WORK ORDER |
Leaving out every picture, copy the lines of the material below exactly, from the line containing "Viewport: 351px width, 257px height." through the line containing "Click 'The Parent".

RECORDS FOR THIS EXERCISE |
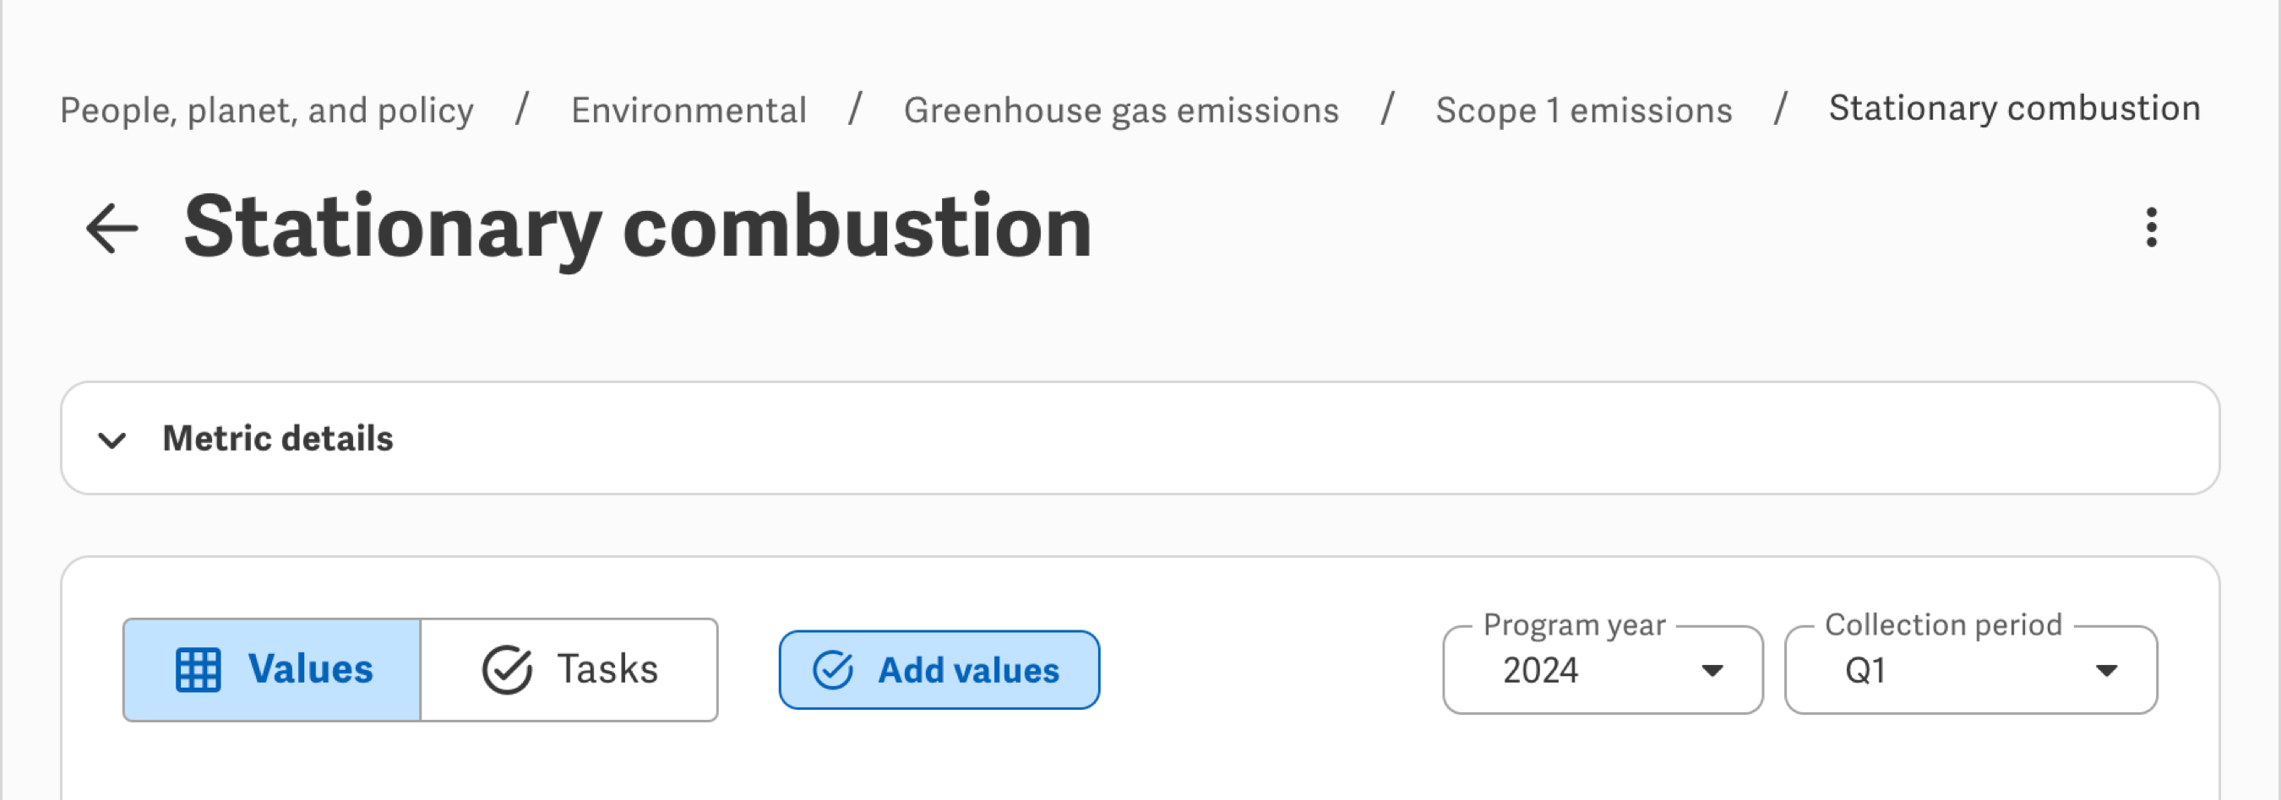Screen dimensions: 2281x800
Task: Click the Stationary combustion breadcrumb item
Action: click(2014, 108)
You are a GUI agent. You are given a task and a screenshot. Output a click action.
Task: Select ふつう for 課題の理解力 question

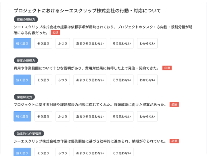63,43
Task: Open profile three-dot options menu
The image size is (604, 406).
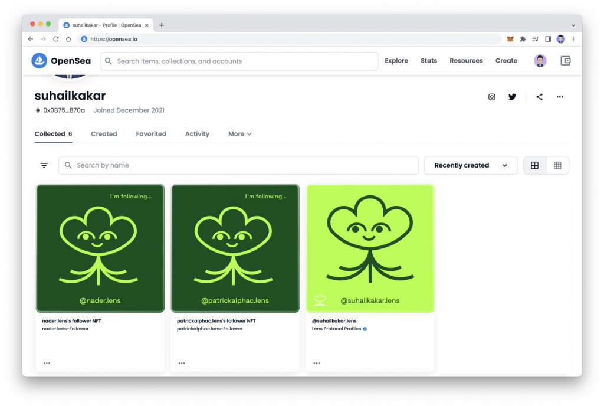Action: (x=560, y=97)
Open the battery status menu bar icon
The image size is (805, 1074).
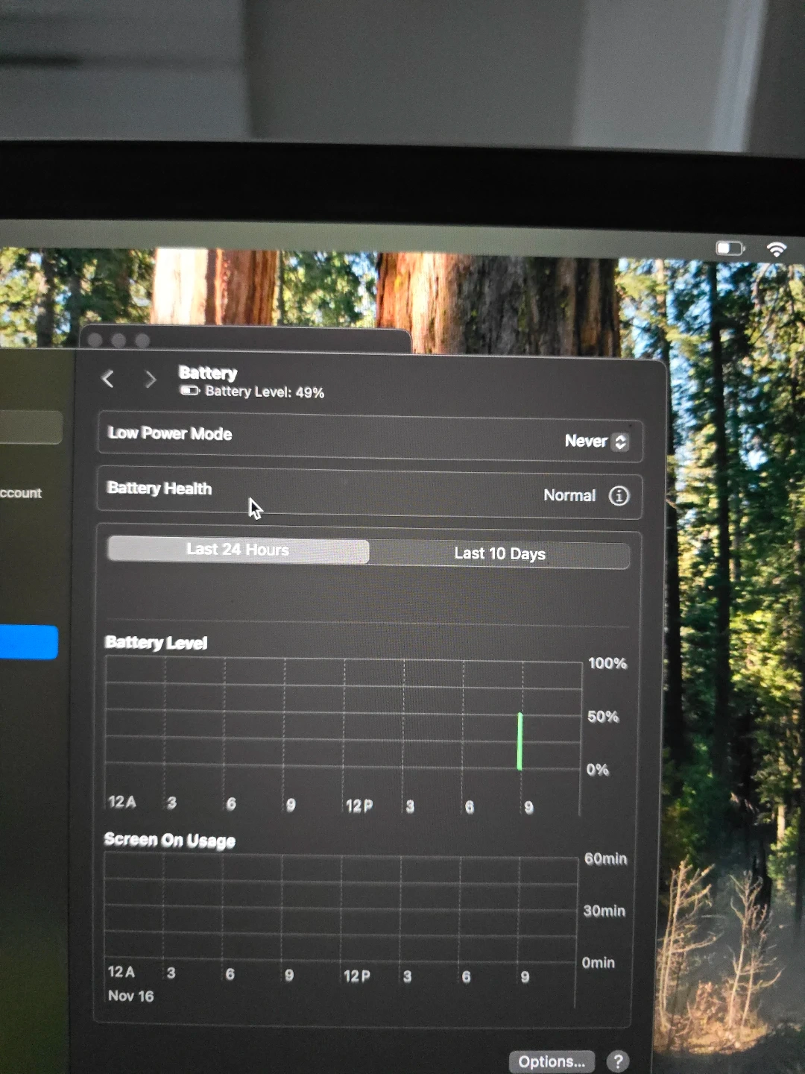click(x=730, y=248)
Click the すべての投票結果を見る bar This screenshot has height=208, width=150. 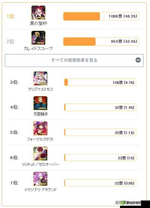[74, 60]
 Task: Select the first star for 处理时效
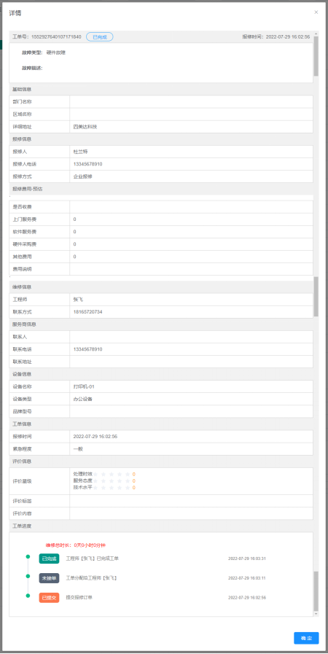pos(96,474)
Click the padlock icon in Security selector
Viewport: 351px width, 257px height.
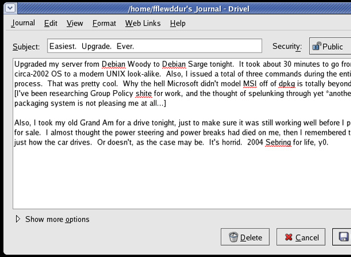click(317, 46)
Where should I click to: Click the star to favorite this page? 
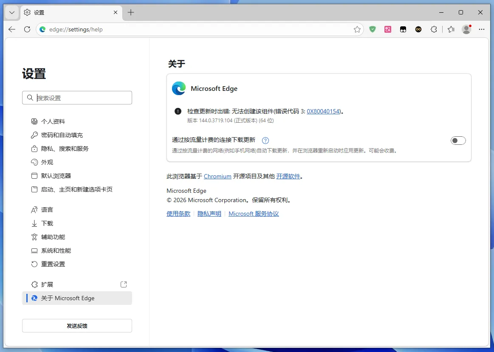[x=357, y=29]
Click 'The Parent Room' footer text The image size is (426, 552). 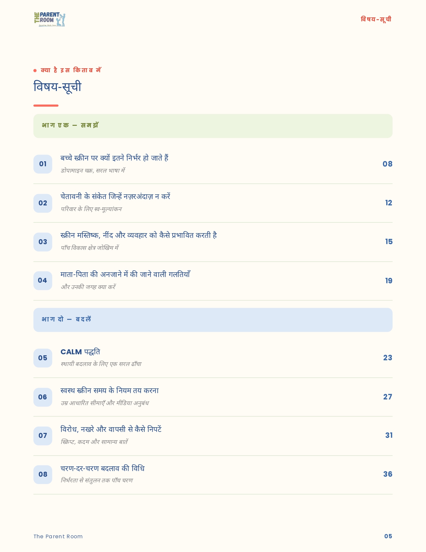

==

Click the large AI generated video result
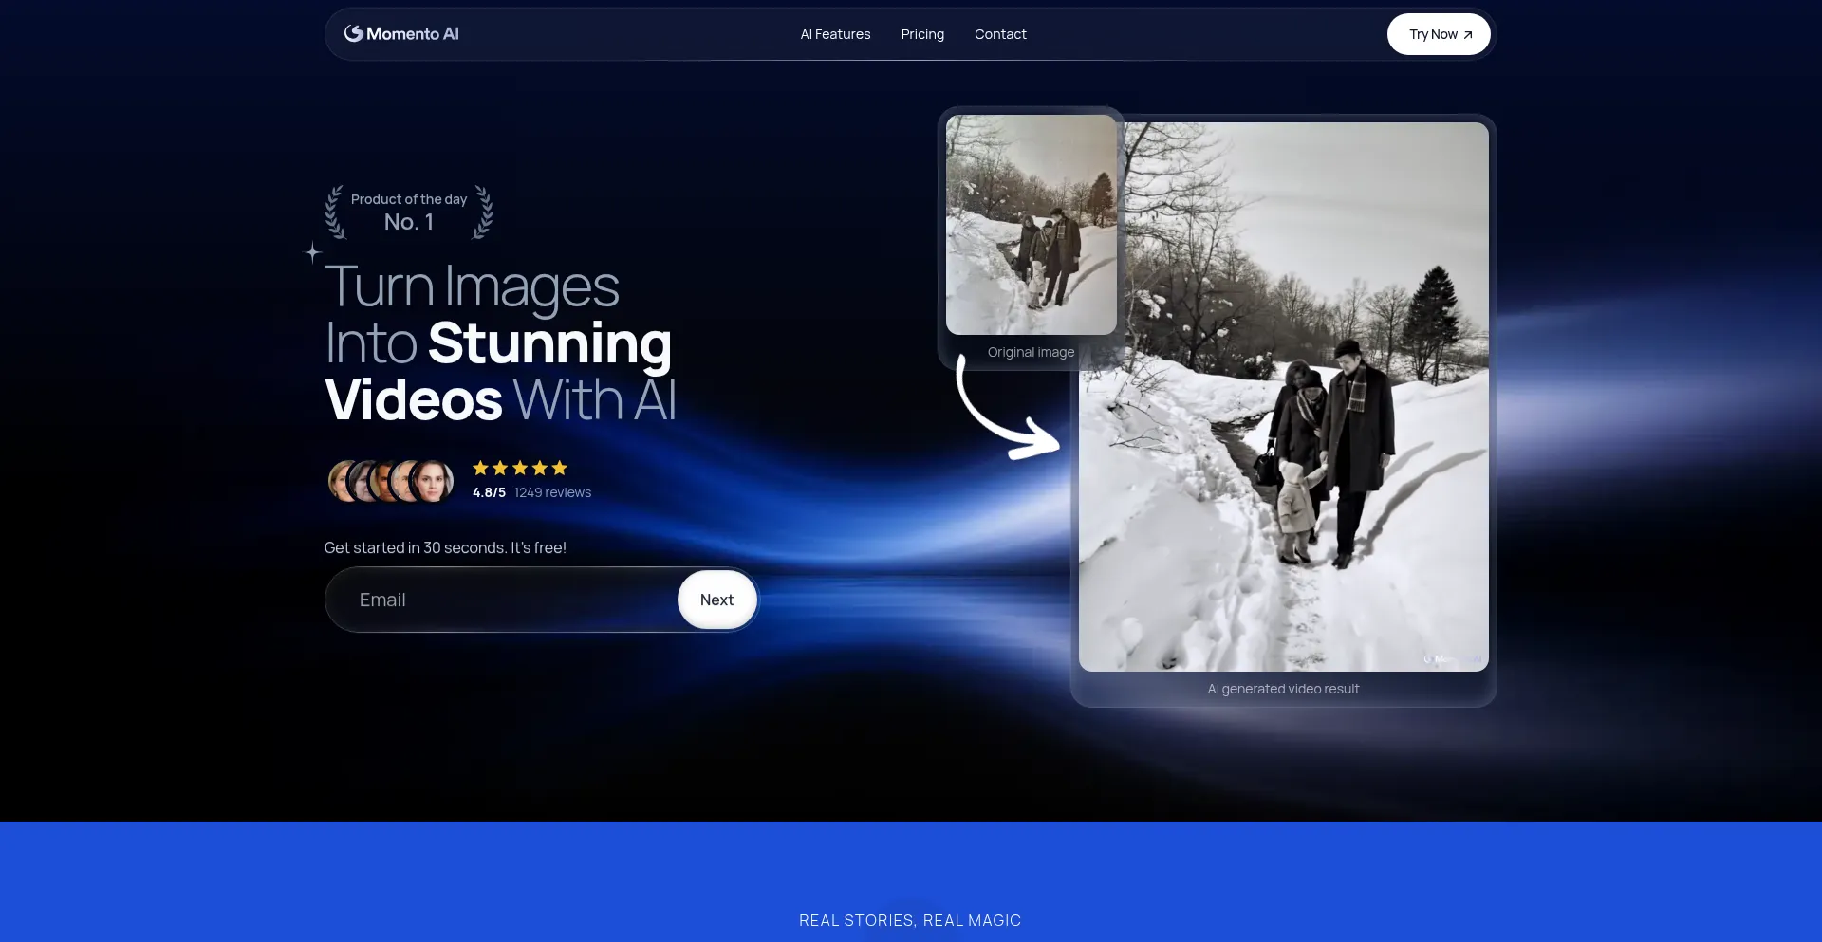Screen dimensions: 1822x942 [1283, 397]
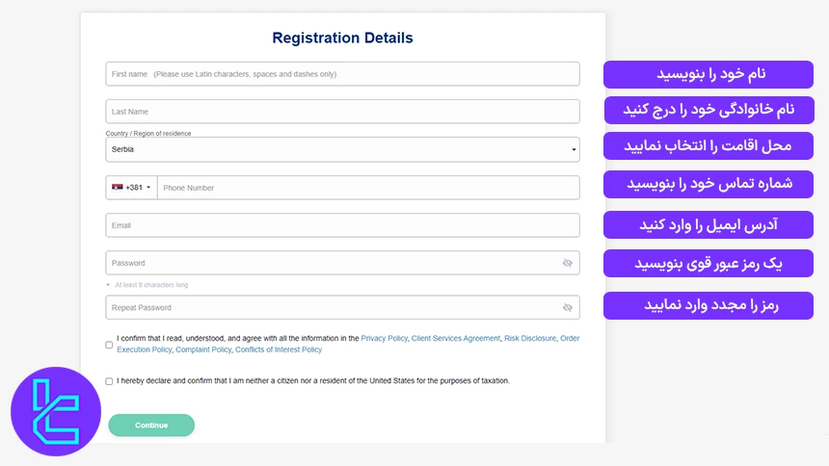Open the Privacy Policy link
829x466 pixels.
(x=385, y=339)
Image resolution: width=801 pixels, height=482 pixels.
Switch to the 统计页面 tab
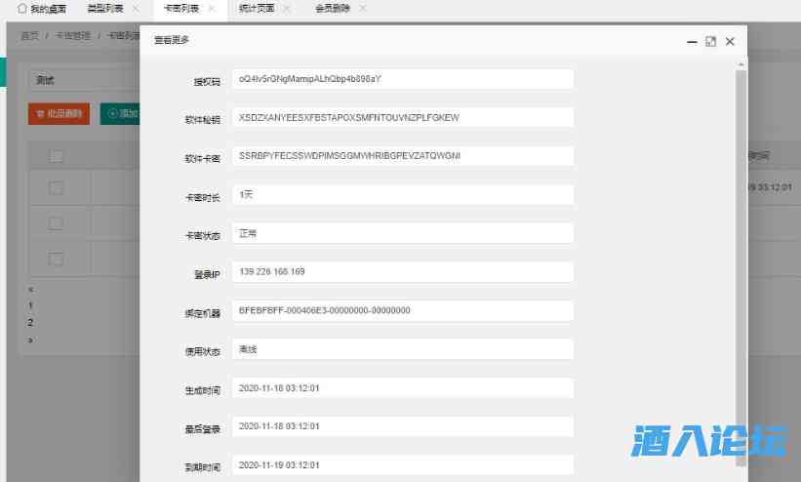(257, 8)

...

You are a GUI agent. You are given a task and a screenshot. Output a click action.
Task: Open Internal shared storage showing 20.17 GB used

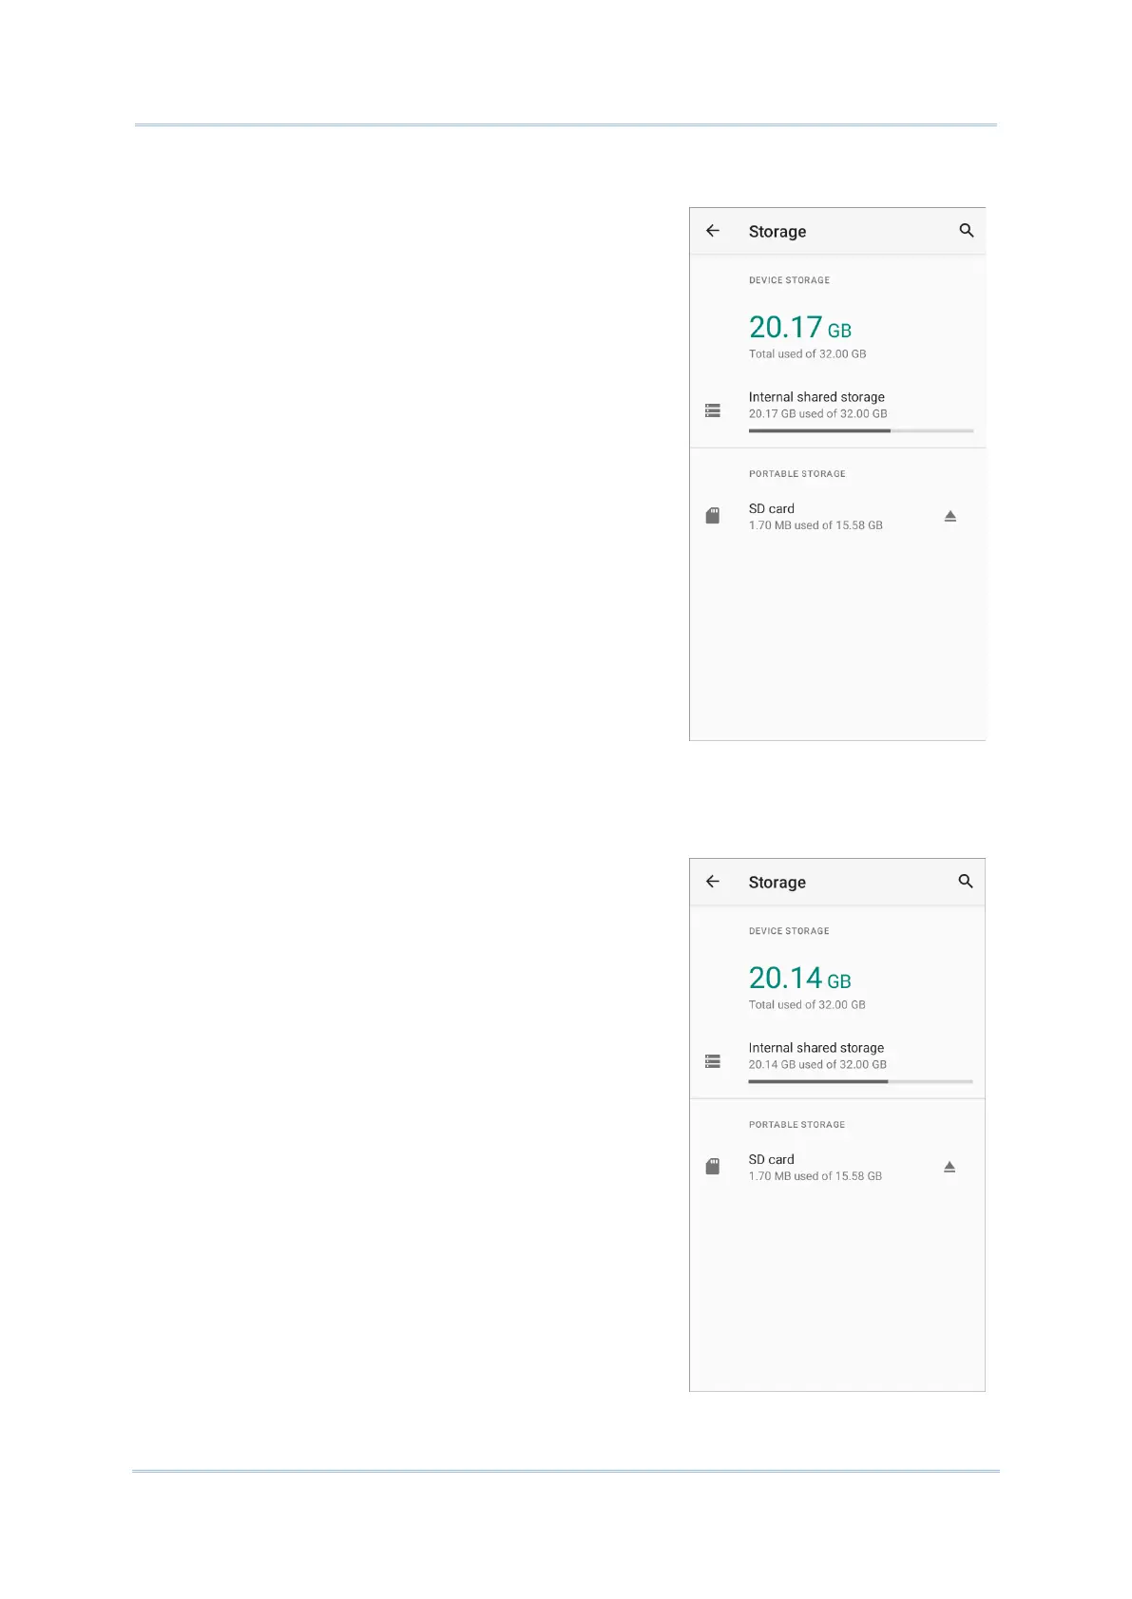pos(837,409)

SOLUTION FOR THIS TASK |
Viewport: 351px width, 257px height.
click(317, 46)
Where should I click to: Click the star to favorite this page? 
[x=357, y=29]
Click 'The Parent Room' footer text The image size is (426, 552). 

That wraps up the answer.